Riverkeeper: Possibly the coolest job title ever, but not exactly self-explanatory

Author: Jen Lomberk - Matanzas Riverkeeper
Anastasia Island Community Journal - July 2018

My name is Jen Lomberk and I am YOUR Matanzas Riverkeeper. When I announce my job title I am generally met with one of two responses. It is either “That is fantastic! Thank you so much for everything you do.” or “That doesn’t sound like a real job.” While Riverkeeper might be the coolest sounding job title ever, it does not exactly lend itself to an intuitive explanation, so I would like to take this opportunity to introduce myself, and explain who Waterkeepers are and what we do.

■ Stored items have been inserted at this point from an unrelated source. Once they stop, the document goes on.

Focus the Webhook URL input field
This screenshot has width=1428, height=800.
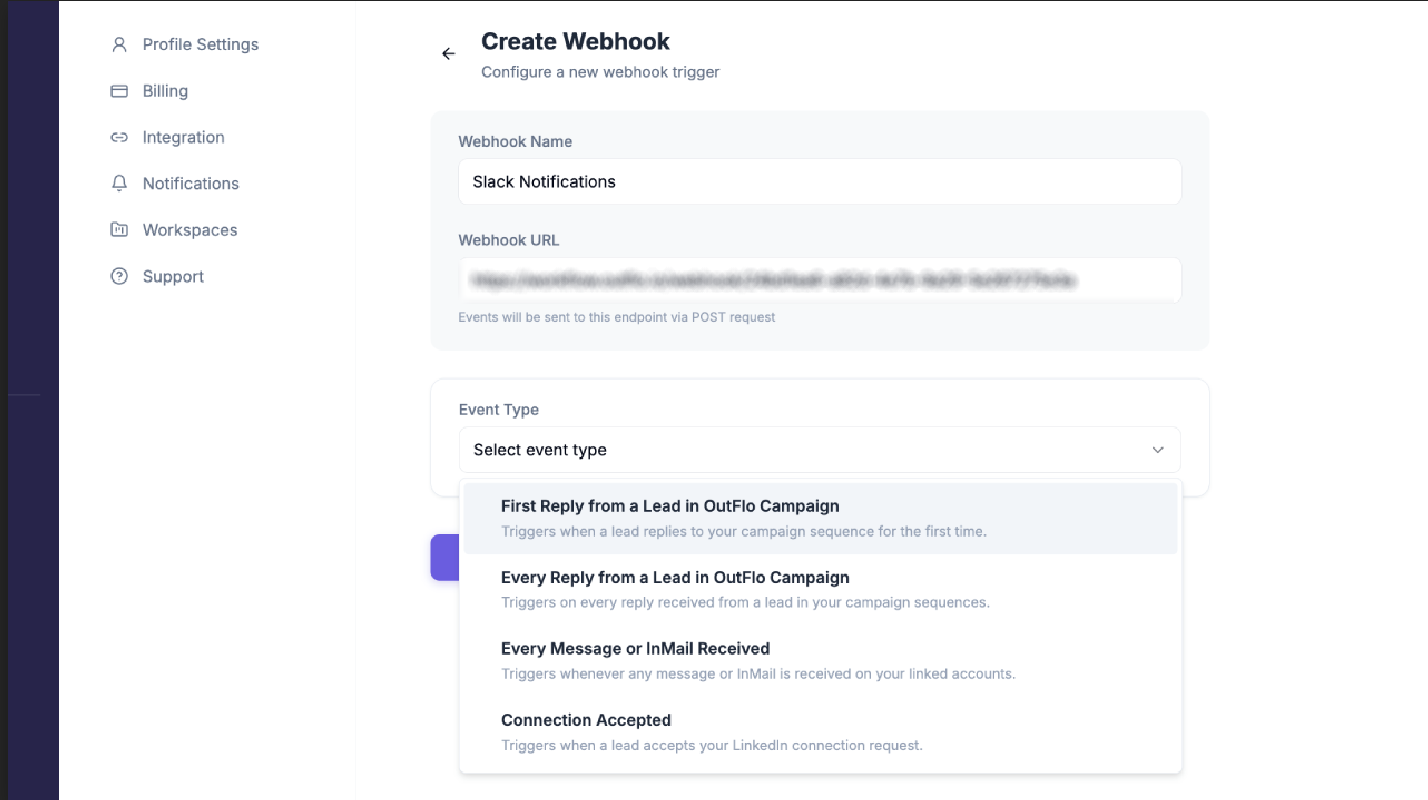coord(819,281)
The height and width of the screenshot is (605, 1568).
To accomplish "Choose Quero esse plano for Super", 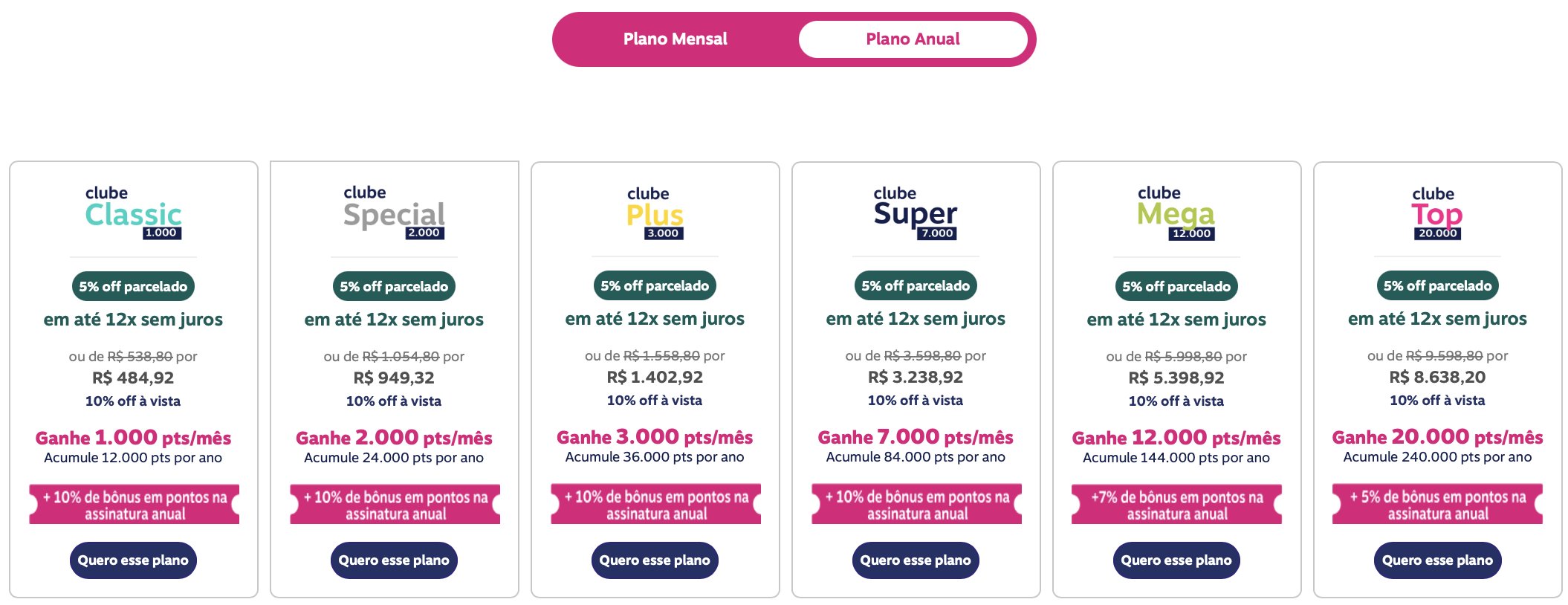I will click(916, 560).
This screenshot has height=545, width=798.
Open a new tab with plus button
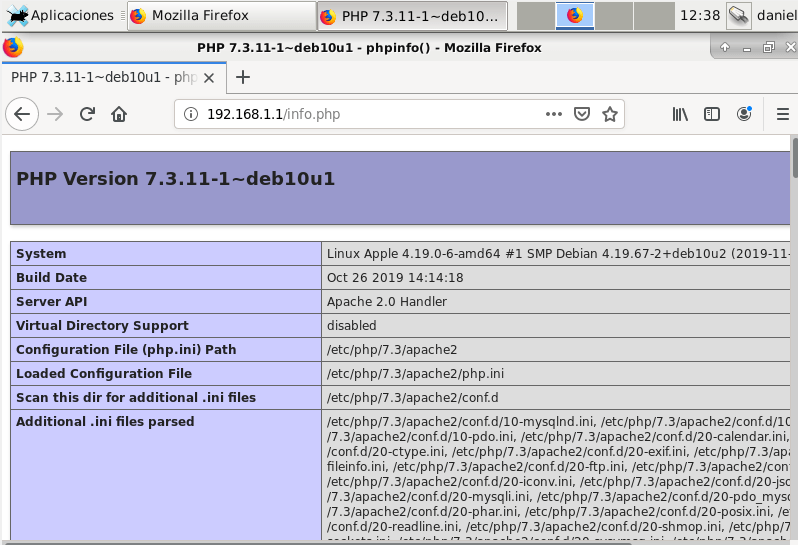pos(242,77)
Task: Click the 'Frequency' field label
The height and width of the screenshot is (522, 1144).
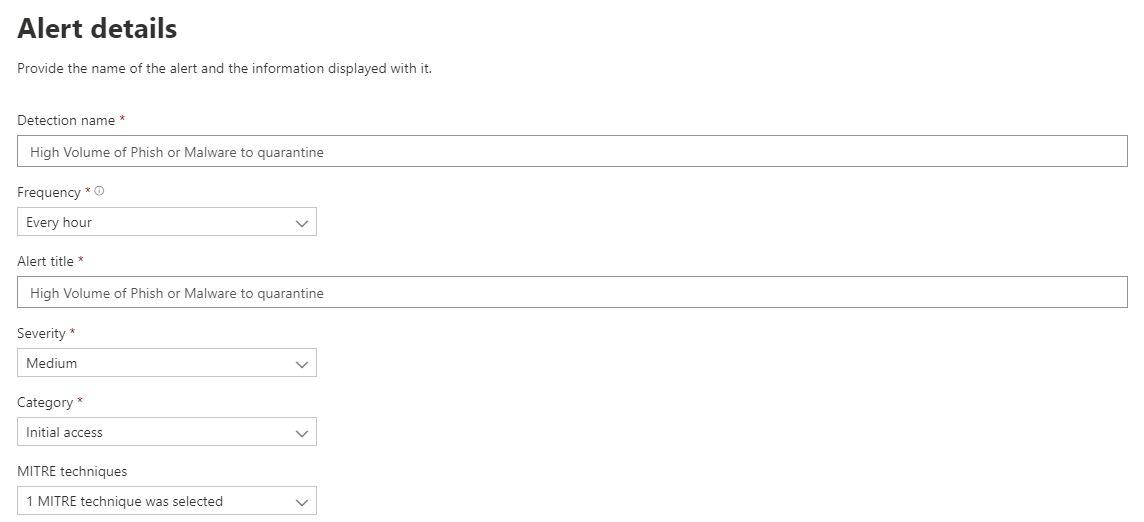Action: (49, 193)
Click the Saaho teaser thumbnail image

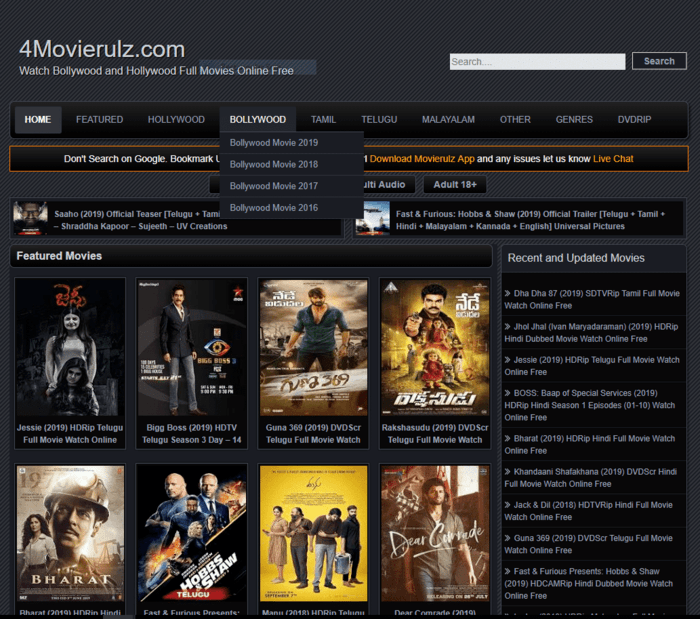point(30,218)
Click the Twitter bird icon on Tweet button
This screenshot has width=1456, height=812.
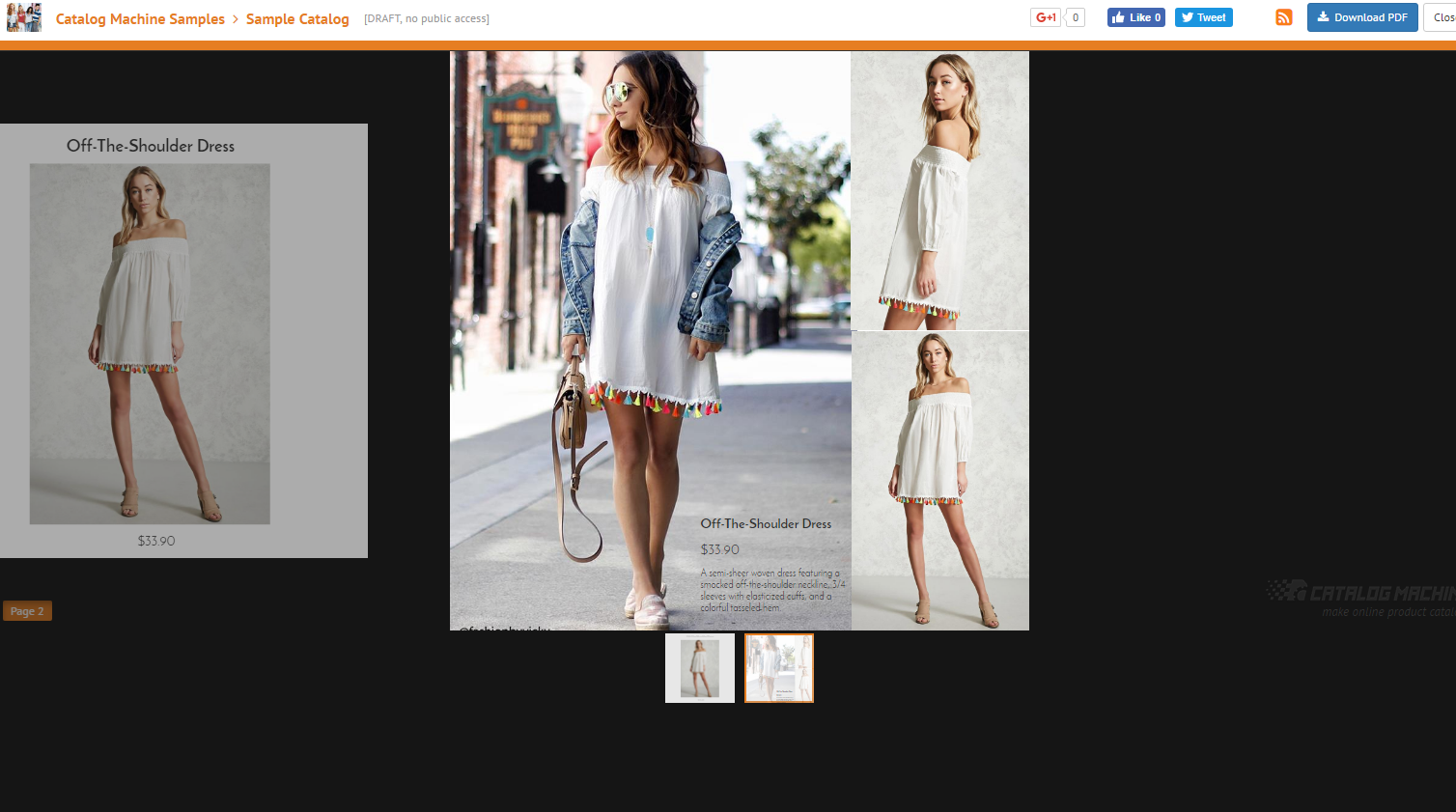coord(1187,16)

There is an ancient principle originating from the Justinian Code called the Public Trust Doctrine. This principle states that certain crucial resources such as breathable air, clean drinking water, and the seashores are to be held in trust by the sovereign and protected for the good of the people. This fundamental principle has shaped many of the environmental laws in our country and can even be found in our state’s Constitution. But sometimes the sovereign, for whatever reason, does not protect these crucial resources that the people rely upon. That’s where Waterkeepers come in.

The Waterkeeper movement began in New York in the 1960s when a group of fishermen banded together to fight the industrial polluters who were decimating the Hudson River fisheries and, subsequently, their way of life. Their grassroots activism led to increased environmental regulations resulting in the recovery of the Hudson River and inspired other Waterkeeper groups, first around the nation, then around the world. Today, the Waterkeeper Alliance is a global network of advocates who protect over 2.5 million square miles of rivers, streams, and coastlines in 23 countries across 6 continents. Within that network each Waterkeeper (i.e. Riverkeeper, Coastkeeper, Baykeeper) organization operates independently to address the issues that are relevant within their watershed.

Waterkeepers from around the world gathered at Niagara Falls in June 2018 for the biennial Waterkeeper Alliance conference

Photo by: John Wathen, Hurricane Creekkeeper




In that vein, the Matanzas Riverkeeper was founded in 2013 under the command of Neil Armingeon, a well-loved and well-respected member of our community who dedicated his career to serving as a voice for our vulnerable natural resources. Neil decided that the Matanzas needed a Riverkeeper because it is such a beautiful and unique river. The banks of the Matanzas are home to two historic forts. The river supports an extensive tidal marsh habitat. And, perhaps most importantly, it is one of the last places in northeast Florida that you can harvest and eat oysters from. But despite the apparent historical, ecological, and cultural importance of the River, the Matanzas is facing increasing threats on a number of fronts including sea level rise, sewage spills, urbanization, and stormwater run-off just to name a few. The mission of the Matanzas Riverkeeper is to protect the health of the Matanzas River and its watershed through advocacy, education, and engagement. We participate in policy decision making processes, we educate children and adults alike on environmental issues, and we strive to foster a connection between our community and our waterways.

Neil Armingeon - Founder of the Matanzas Riverkeeper organization

Photo by: Walter Coker


Our goal is simple: to keep our waterways drinkable, fishable, and swimmable.